◆ Data supplied

------------------------------------------------

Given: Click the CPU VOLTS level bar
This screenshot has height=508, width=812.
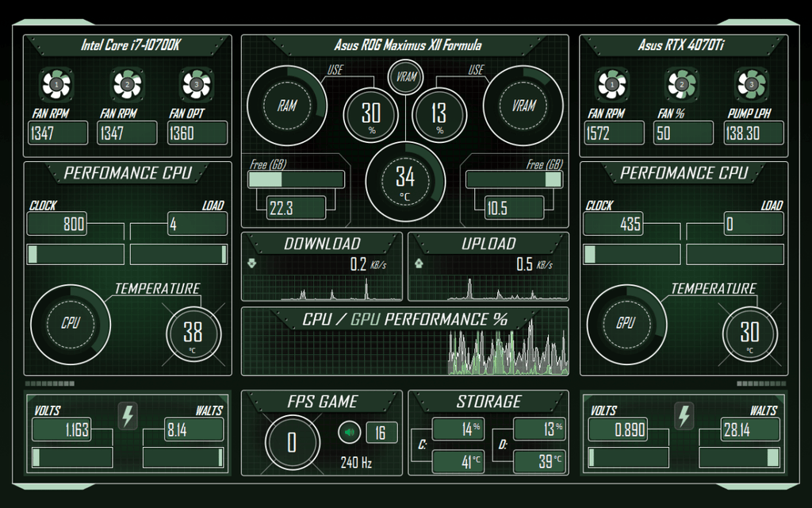Looking at the screenshot, I should 77,458.
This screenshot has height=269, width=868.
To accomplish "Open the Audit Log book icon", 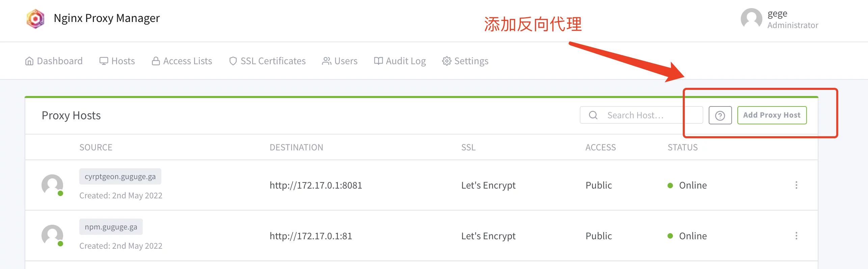I will point(379,61).
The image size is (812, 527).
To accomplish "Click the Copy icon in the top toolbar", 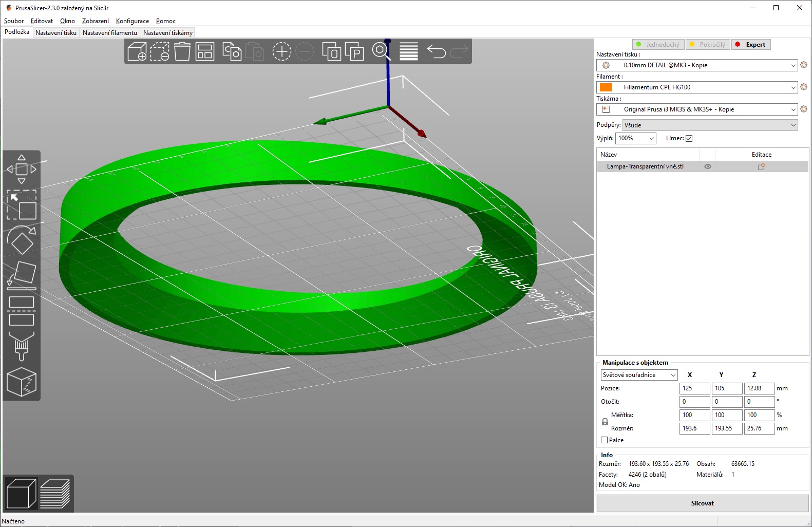I will (232, 52).
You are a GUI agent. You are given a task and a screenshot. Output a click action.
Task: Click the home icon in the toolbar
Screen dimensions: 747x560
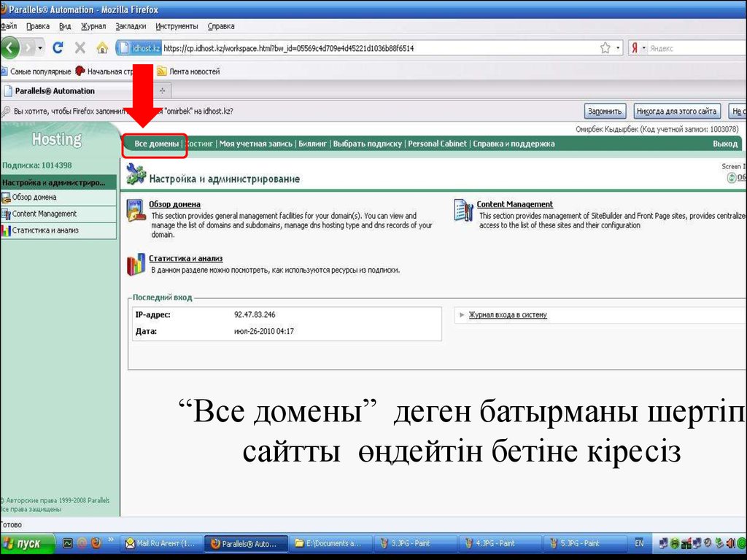tap(103, 48)
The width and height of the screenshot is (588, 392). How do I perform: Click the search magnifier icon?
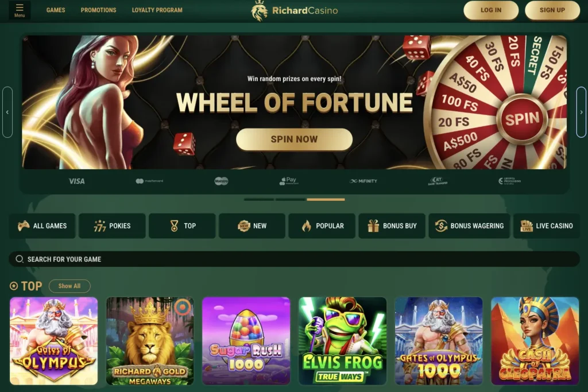pos(20,259)
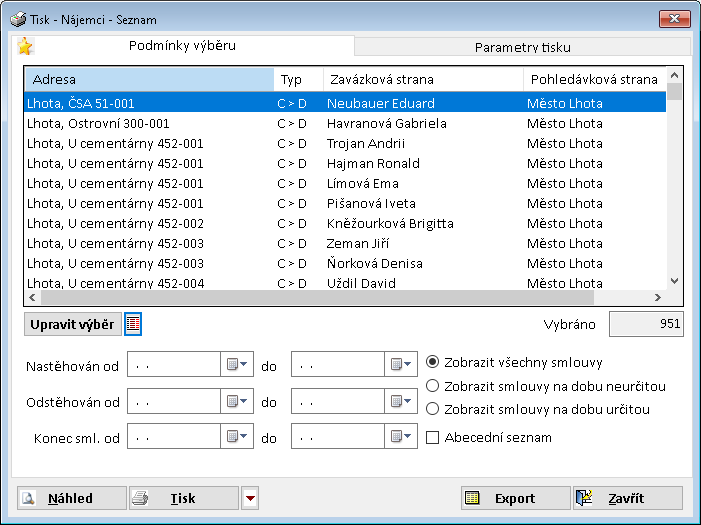Enable the Abecední seznam checkbox
Viewport: 701px width, 525px height.
point(433,437)
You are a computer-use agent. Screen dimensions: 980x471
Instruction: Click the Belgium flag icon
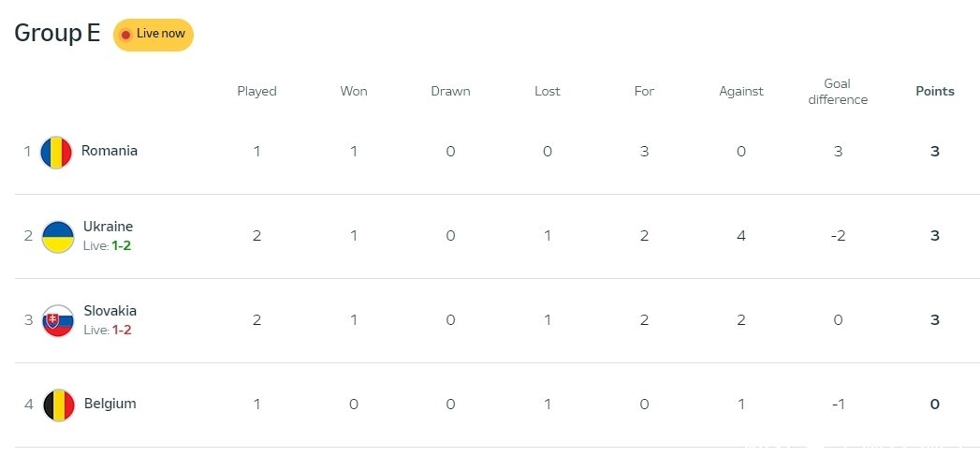[58, 405]
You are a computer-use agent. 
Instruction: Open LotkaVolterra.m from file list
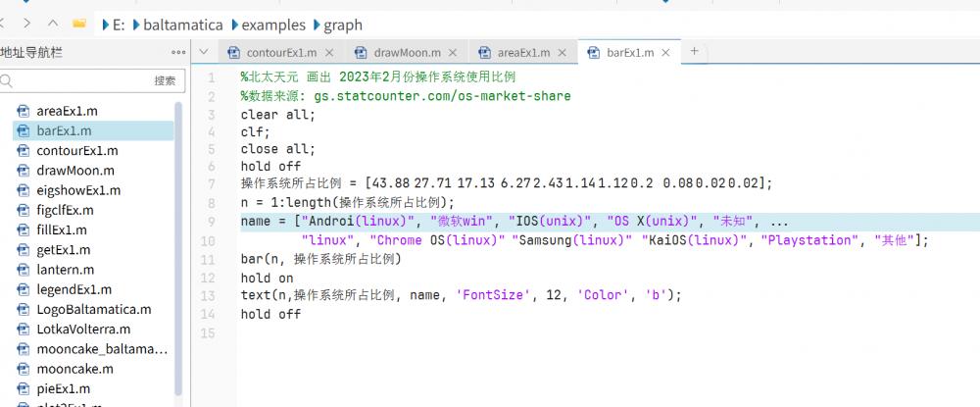click(x=82, y=329)
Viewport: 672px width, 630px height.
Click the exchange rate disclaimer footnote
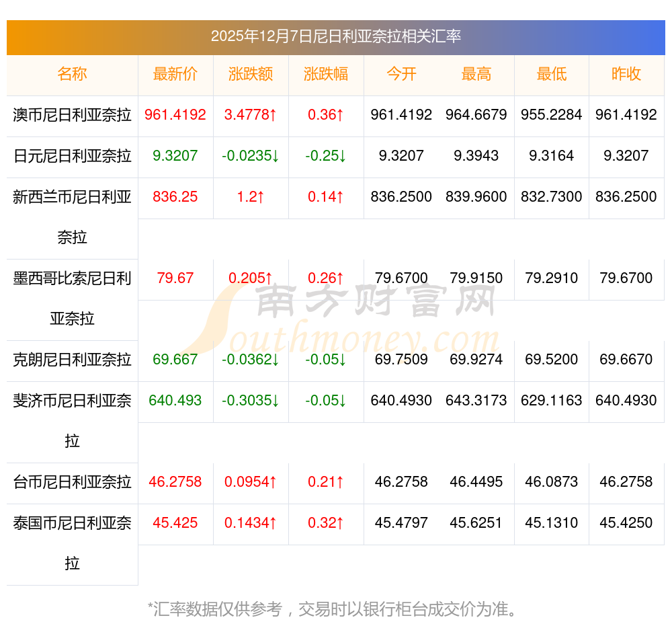[334, 609]
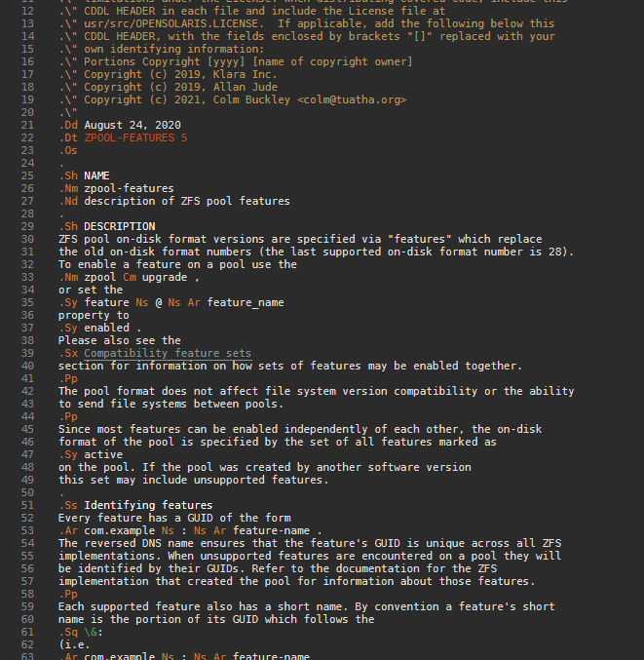Click line number 29 in the gutter
The width and height of the screenshot is (644, 660).
[x=26, y=226]
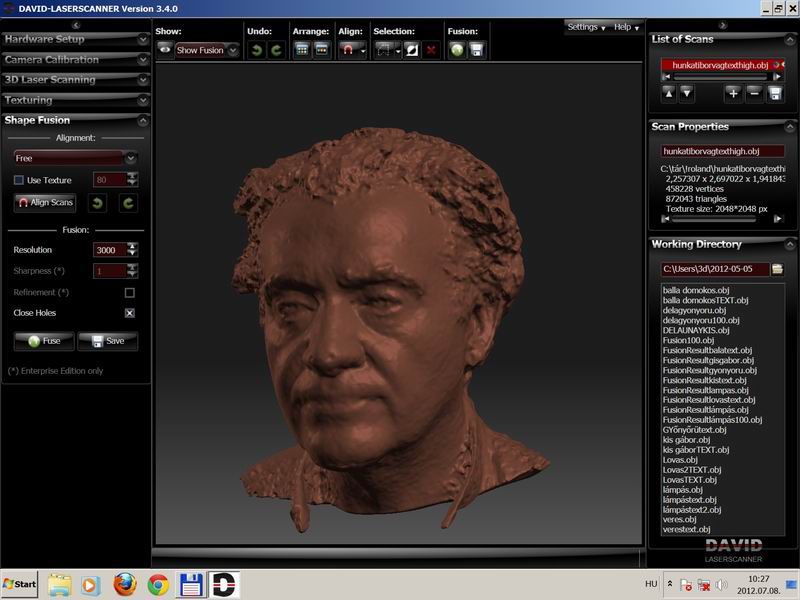Click the eye icon under Show
Viewport: 800px width, 600px height.
[164, 49]
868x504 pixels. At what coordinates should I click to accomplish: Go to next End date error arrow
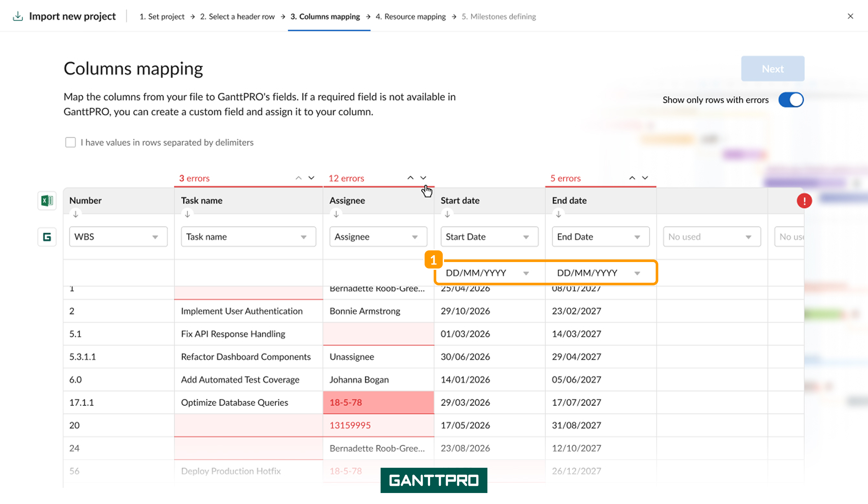coord(645,178)
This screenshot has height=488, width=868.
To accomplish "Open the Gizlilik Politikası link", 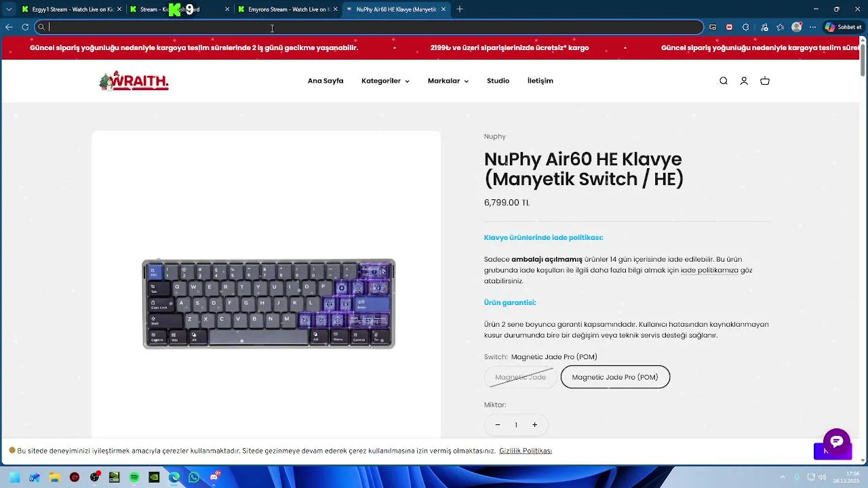I will [526, 451].
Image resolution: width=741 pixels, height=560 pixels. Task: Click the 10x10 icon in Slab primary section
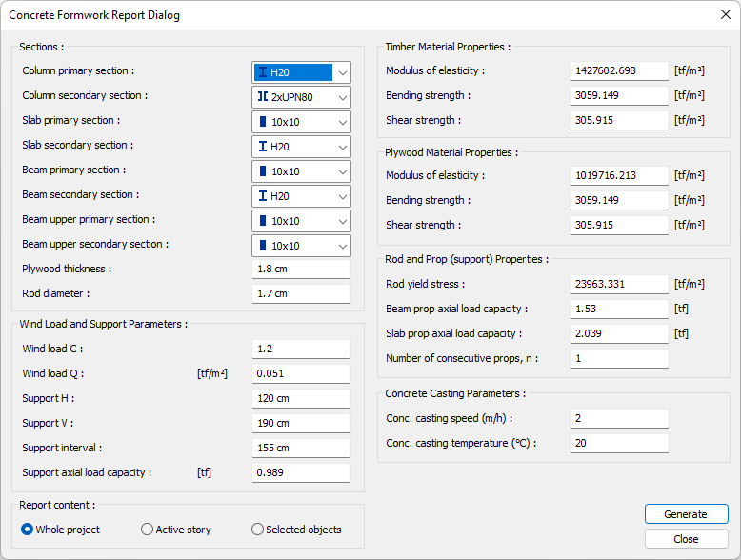tap(263, 122)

------------------------------------------------

◆ Problem to solve
Each line from the one that holds "Image resolution: width=741" through the end of the entries must be returned exactly, while any pictures stay out.

◆ Answer space
Image resolution: width=741 pixels, height=560 pixels. Task: Click the 10x10 icon in Slab primary section
tap(263, 122)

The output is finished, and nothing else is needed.